Biography
Jane Campion was born into a successful, creative family in Wellington, New Zealand—her parents were theatrical innovators who founded that country’s first professional theatre company, The New Zealand Players.
Campion studied at Victoria University in Wellington, completing a BA in Anthropology in 1975, before crossing the Tasman Sea to study painting at the Sydney College of the Arts. Campion began making films in the early 1980s, the first of which, Peel (1982), won the Palme d’Or for Best Short Film at the Cannes Film Festival. From this early success Campion completed two more AFI award-winning shorts—1983’s Passionless Moments and A Girl’s Own Story (1984).
Her feature debut, Sweetie (1989) was particularly noted for the bright colouring and oblique composition of its visual design. While recognising the grotesque nature of the suburban environment, it introduced a recurring theme of female mania to her oeuvre. Sweetie competed for the Palme d’Or at that year’s Cannes film festival, and won the Independent Spirit Award for Best Foreign Film and the AFI Award for Best Original Screenplay.
Based on the autobiographies of fellow New Zealander and writer Janet Frame, An Angel at My Table (1990) won several awards, both in New Zealand and internationally, including the Grand Special Jury prize at the Venice Biennale and the FIPRESCI prize at Toronto, which firmly put Campion on the international map.
Her most highly-regarded film, The Piano (1993) was awarded the Palme d’Or at Cannes that year (sharing the prize with Chen Kaige’s Farewell, My Concubine), and won three Oscars®, including Best Screenplay. Campion was also nominated for Best Director for this film, thus making her only the second woman ever to be nominated for that particular award.

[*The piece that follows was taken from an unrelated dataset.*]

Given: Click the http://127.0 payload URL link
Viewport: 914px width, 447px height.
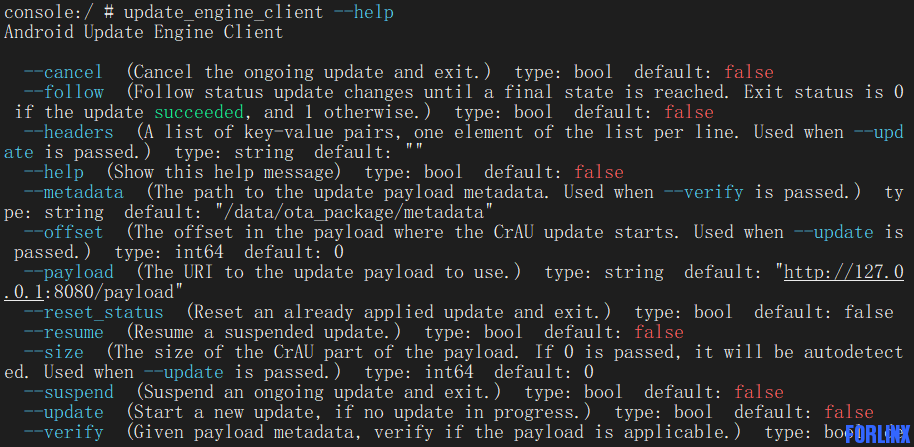Looking at the screenshot, I should tap(844, 272).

Wooed to Hollywood, her adaptation of Henry James’ novel, The Portrait of a Lady (1994) maintained an antipodean connection with Nicole Kidman in the lead role. It was nominated for two Oscars®, but drew criticism for its faithfulness to the original source. Holy Smoke (1999) filmed in South Australia’s Flinders Ranges, and In the Cut (2003), an erotic thriller based on Susanna Moore’s best-selling novel, continue to feature Campion’s signature strong-willed female protagonists. While not necessarily a ‘feminist’ filmmaker, Campion is regarded among the world’s foremost women directors in terms of both subject matter and practice.